Reproduce word for word the lines of the material below, starting at the line containing "Click the search magnifier icon" and ending at the line containing "coord(859,60)", with both of those lines included. Leave the pictures out of your copy.

### MATERIALS PROVIDED
———
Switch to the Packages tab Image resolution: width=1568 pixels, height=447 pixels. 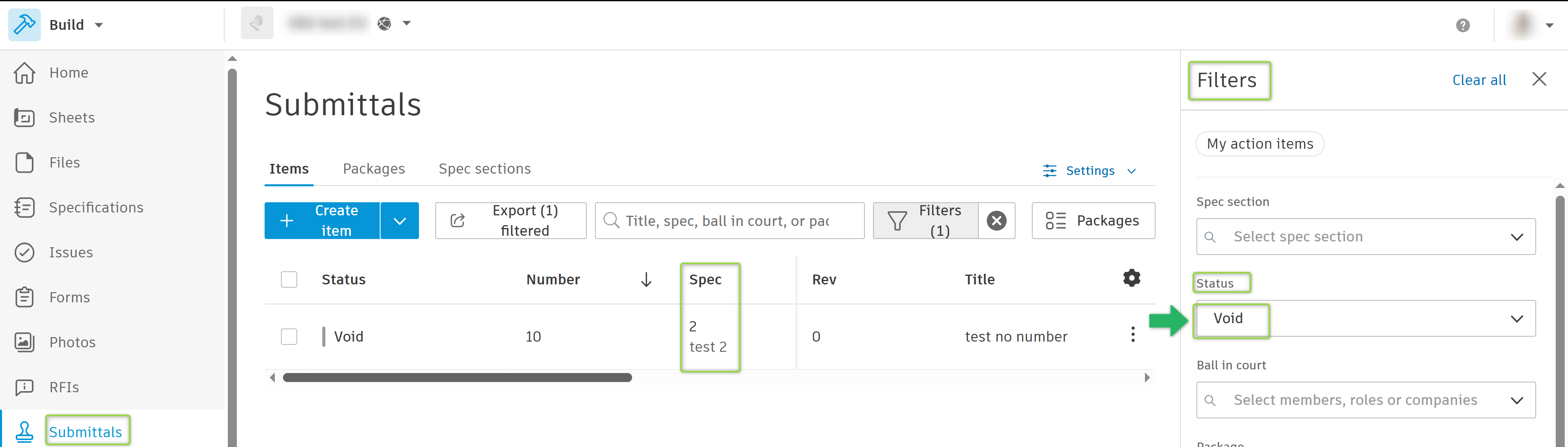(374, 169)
———
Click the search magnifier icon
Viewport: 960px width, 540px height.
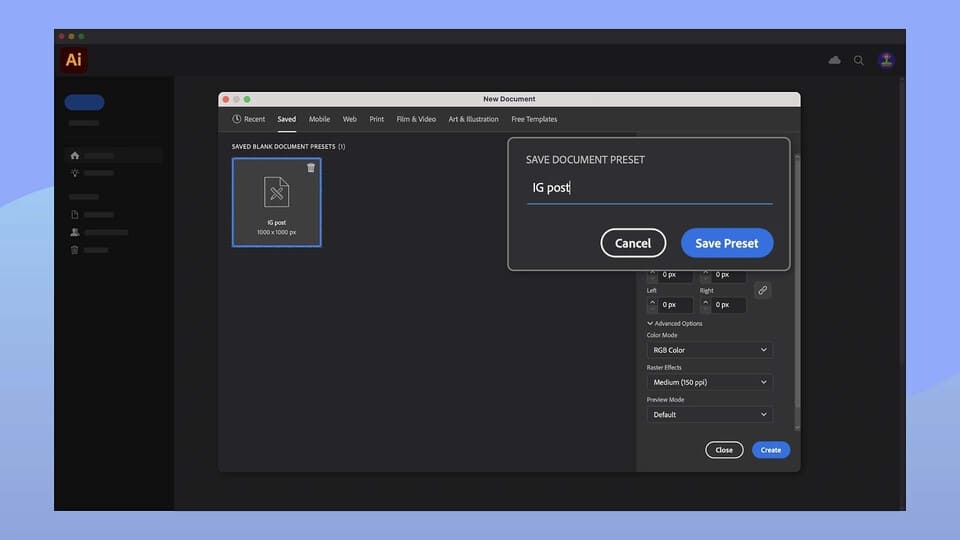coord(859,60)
———
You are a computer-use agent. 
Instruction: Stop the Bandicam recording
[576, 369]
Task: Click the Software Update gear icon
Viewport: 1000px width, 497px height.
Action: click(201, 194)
———
### TASK SOLUTION
Click the search magnifier icon
Viewport: 960px width, 540px height.
coord(859,60)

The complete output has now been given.